Cambodia is recognised by the world as a country rich in biodiversity and is home to at least 2,300 plant species, 123 mammal species, 545 bird species, 88 reptile species, 874 fish species and 63 amphibian species, the ministry said.
Ministry spokesman Neth Pheaktra said earlier that the continued discovery of many species of wildlife through the installation of camera traps was a source of pride for Cambodia.
“Thanks to comprehensive peace in Cambodia, we have the opportunity to organise plans of action to protect and conserve our natural resources. Our forests and wildlife have never been better protected,” he said.
According to the ministry, the installation of camera traps to capture wildlife was supported by the Cambodia Sustainable Landscape and Ecotourism Project, in collaboration with the Department of Nature Conservation of the South Tonle Sap under the ministry’s General Department for Nature Conservation. The provincial environment departments in Pursat, Kampong Speu and Koh Kong were also involved with the project.
The cameras were installed to study and collect biodiversity data, as well as to carry out important studies on the habitats of endangered and vulnerable wildlife.
From October 2021 to January this year, the ministry had detected the presence of 10 rare, endangered and vulnerable species of wildlife in the natural protected areas.

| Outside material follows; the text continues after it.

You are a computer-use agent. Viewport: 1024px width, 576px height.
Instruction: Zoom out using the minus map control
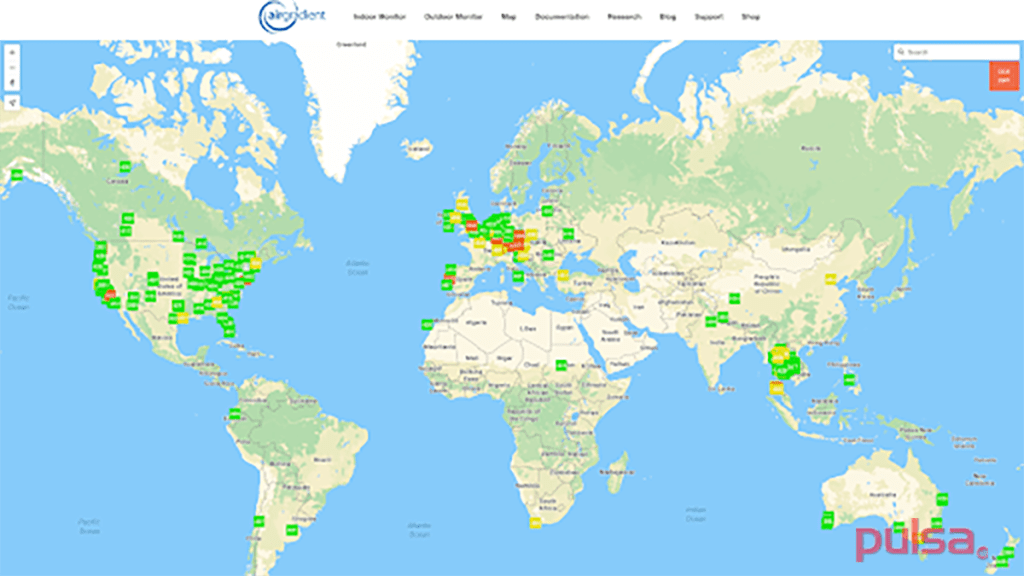pos(11,69)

It said specialists had installed 53 new camera traps in natural protected areas – 20 in Pursat, 23 in Koh Kong and 10 in Kampong Speu. The 53 cameras are scheduled to be collected in May.
Simultaneously, rangers in the Samlot multiple-use area – in collaboration with patrols from the MJP Foundation and ministry officials – removed another set of camera traps from four protected areas. According to the ministry’s Facebook page, on February 20 officials removed 20 cameras.

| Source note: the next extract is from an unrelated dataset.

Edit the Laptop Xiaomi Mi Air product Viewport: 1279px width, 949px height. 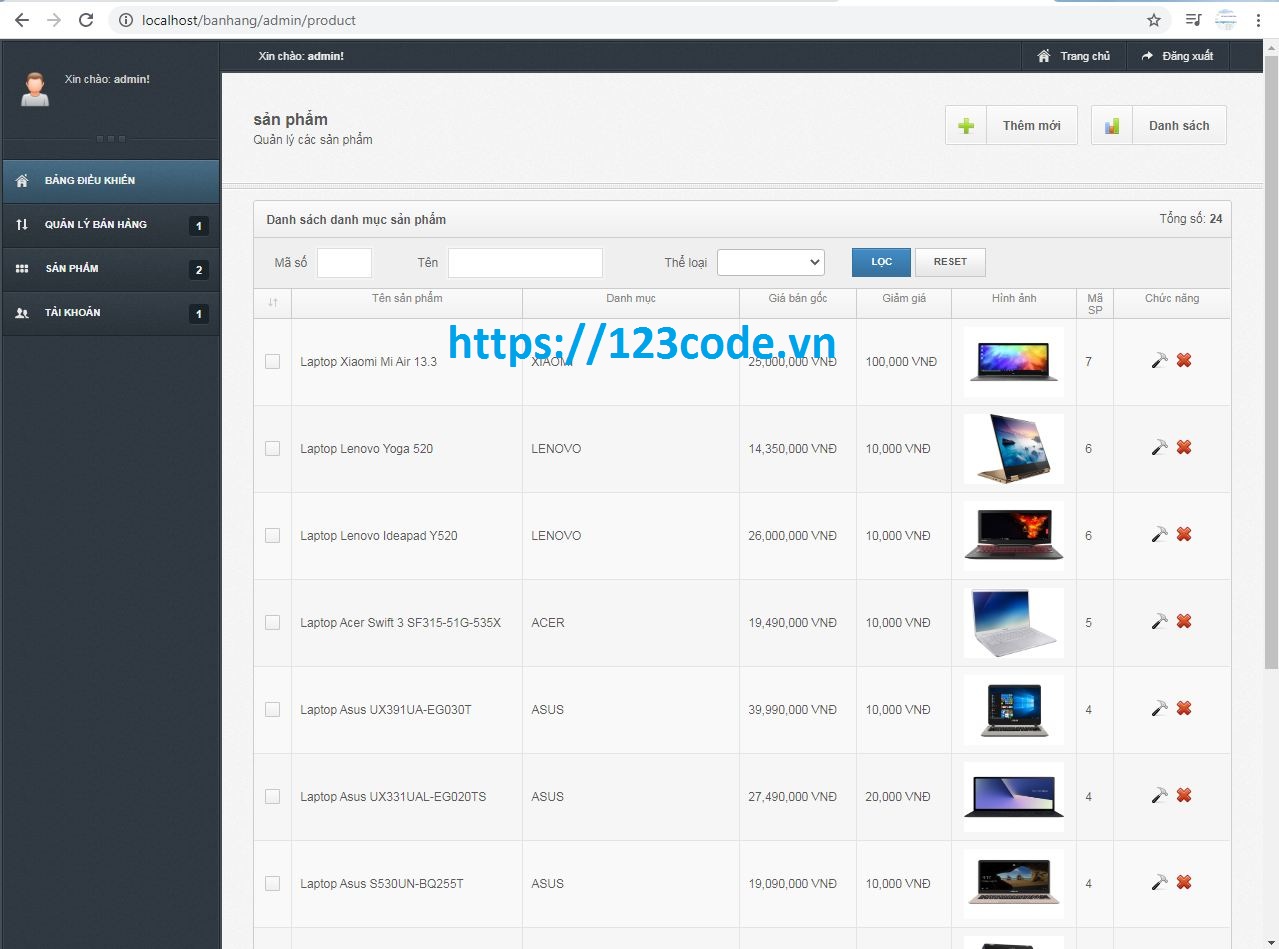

Battambang provincial environment department director Kort Boran told The Post on February 20 that the cameras were removed as they had been in place for three months.

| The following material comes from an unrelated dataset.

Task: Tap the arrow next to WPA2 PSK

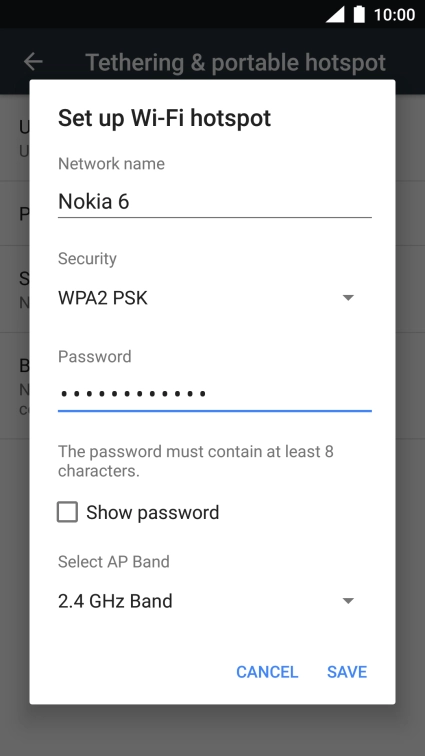Action: tap(348, 298)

“We have been investigating what wildlife is present in the area for a long time. Removal operations took five days. We will need another 10 days to inspect the footage, before the cameras are re-installed in different parts of the reserve,” he said.
Boran confirmed that the team had already discovered that many rare animals had been captured by the cameras.
“Through these cameras, we have seen a lot of wildlife. So far, we have seen bears, guars and leopards. We are still analysing the footage and expect to find more,” he said.
Kung Monichan, country director of the MJP foundation, told The Post that his team had installed 50 cameras in the multi-use area last November – 20 in Battambang province and 30 in neighbouring Pailin.
Monichan said that his teams were retrieving the cameras from Pailin, but that the operation would take another seven weeks. The footage would be used by experts to assess the recovery of rare species.
“We are focused on conservation. Seeing these rare animals gives us pride and motivates us to continue our work. Even though the Samlot area is small, we see a wide range of wildlife,” he added.
According to Monichan, a report detailing the results gleaned from the footage will be released in March once.
The Samlot multiple-use area covers 60,000ha in Battambang and Pailin provinces. Established as a protected area in 1993, it is the last remaining tropical rainforest in the northwestern part of the Kingdom.